I ALWAYS wanted to be one of those people who write the articles headlined, “Are you..?” or, “Have you..?” or something along those lines.

It seems a fun way to make a living.

You know the sort of thing. “Have you got a ticking health time bomb among your giblets?”

“Is your cat fantasising about killing and eating you?” “Are you in danger from your tin opener?”

“What does your favourite flavour of crisp say about your love life?”

Some issues in the local news lately have inspired me to have a go. Many of us, especially if we’re prone to insomnia, ponder all manner of interesting questions, but few are more interesting than that of whether we are something special or just an ordinary, run-of-the-mill person like almost everybody else.

We can best answer it by imagining some simple scenarios.

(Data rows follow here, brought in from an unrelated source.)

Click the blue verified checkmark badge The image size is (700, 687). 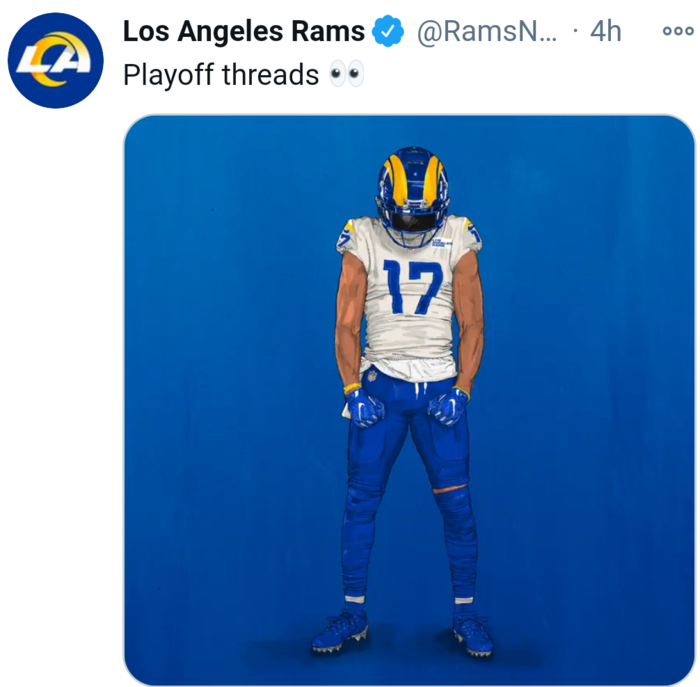point(388,32)
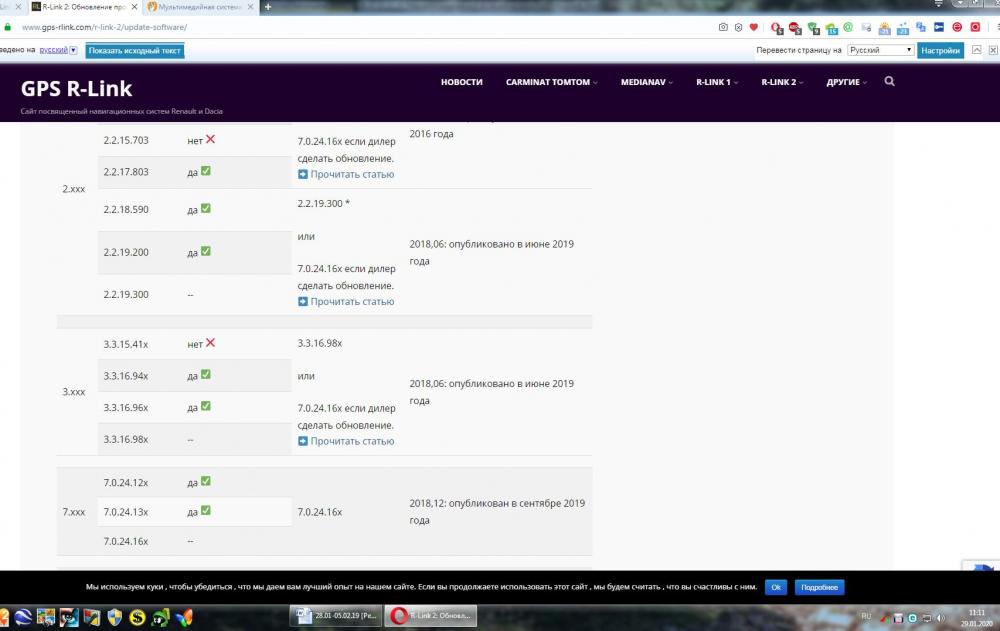Click the red circle record extension icon
This screenshot has width=1000, height=631.
(x=975, y=27)
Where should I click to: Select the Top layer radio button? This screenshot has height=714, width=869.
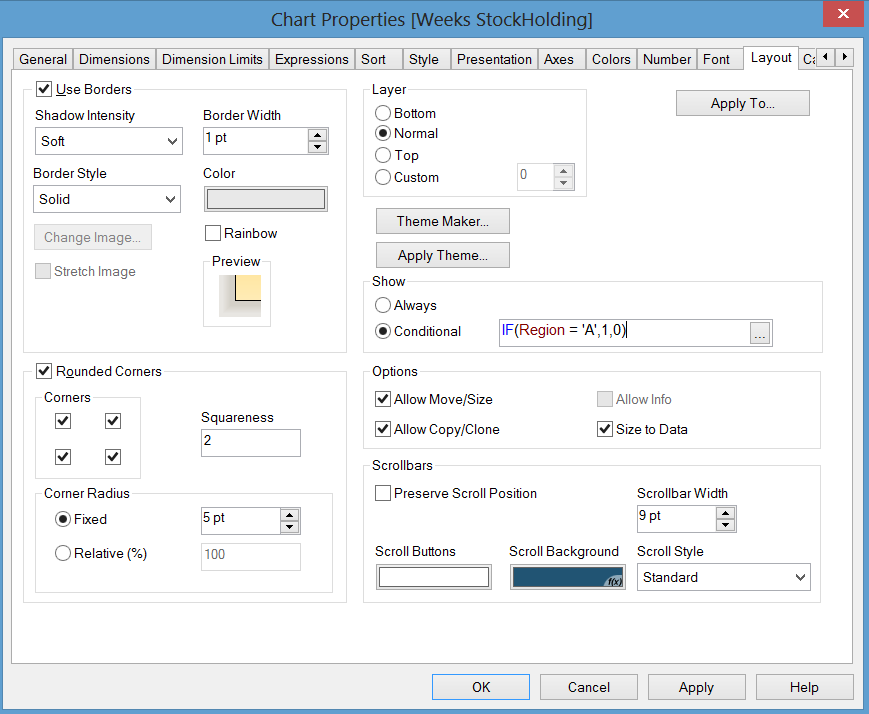click(x=383, y=155)
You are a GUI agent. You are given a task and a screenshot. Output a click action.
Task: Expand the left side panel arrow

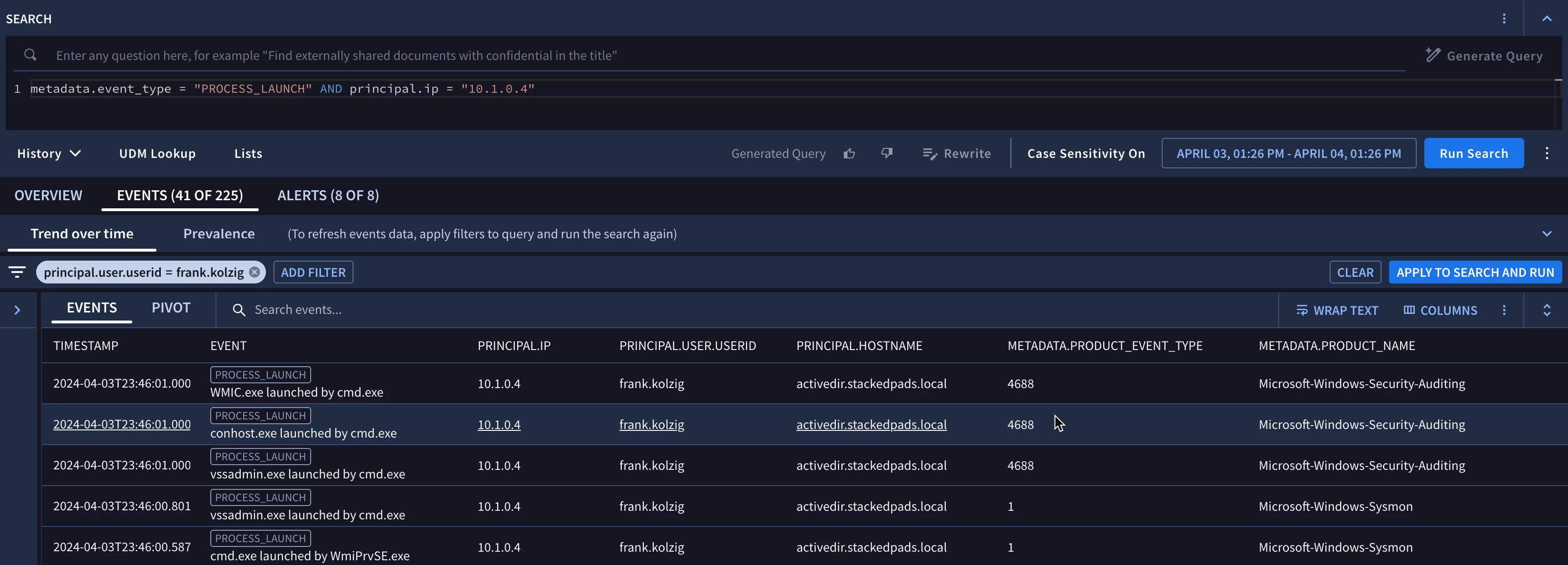point(17,310)
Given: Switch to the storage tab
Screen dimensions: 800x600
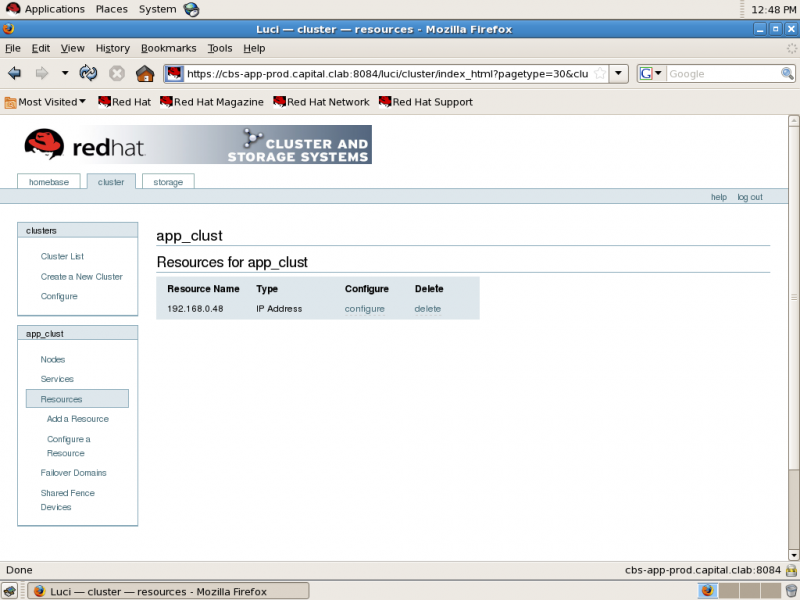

For example, imagine that a developer wanted to build something near where we live. A couple of hundred houses, for example, with no infrastructure and crammed so tightly together that neighbour could shake hands with neighbour simply by opening a landing window.

Or some sort of unpleasant industrial plant, say, where garbage from hundreds of miles around is processed.

Or nuclear waste is buried, giving the local landscape a cheery glow. Or poorly pigs are shot and immolated, 24 hours a day. Or something else of that nature.

Imagine you object strenuously to the proposal because you feel it will wreck our home life, your health, or both.

If the people who want to build the thing in question are immediately warned off by the authorities and told to take their nonsense somewhere far, far away, the chances are that you are special.

If they are given free rein at the highest level to trample all over your wishes, the chances are that you are an ordinary person.

Now imagine that there is a sudden crimewave in your neighbourhood, with all manner of lowlife breaking into houses, stealing cars and intimidating people.

If you can afford to get together with your neighbours and put a dirty great iron gate at the entrance to your neighbourhood, or perhaps club together and employ private security patrols, then you can be fairly certain you are special.

The same is true if you know enough important people to ensure no criminal dares to set foot in your street for fear of being loaded into a police van five minutes later.

On the other hand, you may find yourself mostly obliged to let your neighbourhood be overrun by crooks.

Or be told to gather your own evidence because you having your stuff nicked or wrecked isn’t a priority.

That’s usually a clue suggesting ordinariness.

Turning to the subject of health and wellbeing, imagine – painful though it may be to do so – that you suffer some dreadful mental health crisis.

Imagine that this crisis is so severe that you present a danger to yourself and perhaps others, and must be immediately taken to a place of safety where compassionate, carefully-trained people can assess you and begin addressing your torment.

Imagine that such a facility exists virtually on your doorstep.

Now imagine that the organisation in charge of the place is looking to save some cash.

Do they do so by making sensible changes, such as a radical restructuring of senior executive pay structures?

In that case, you’re special.

Or do they simply set about trying to shut down the facility, obliging you to either to go to some private organisation or be shunted to another one in a completely unfamiliar place many miles away?

In that case – yes, you guessed it – you’re ordinary.

Parish Councils: Just do as you are told

CENTRAL Swindon South Parish Council recently tried to change its name to South Swindon Parish Council.

It polled local people and, of the small number who responded, the overwhelming majority were in favour of the change.

Last week the majority of borough councillors vetoed the bid, blaming what they called a lack of consultation.

Perhaps I’m misremembering, but when parishing was imposed on us, weren’t we told it was a way of promoting local solutions for local issues?

Having said that, in a way I can understand the borough’s caution.

If name changes were easy, some people might make mischief. They might raise petitions to change their parish council’s name to We Didn’t Want This Parish Council Parish Council, for example. Or Parish Councils are Just Another Tier Of Collective Irresponsibility Parish Council.

Or Swindon Borough Council Is To Basic Democratic Processes what Rabid Hyenas are to Petting Zoos Parish Council.

While that might not be so good for the borough, it would at least encourage more of us to become engaged with local democracy.

Who knows, perhaps we might elect – or in some cases become – a new kind of local politician who knows their place in the master-servant relationship.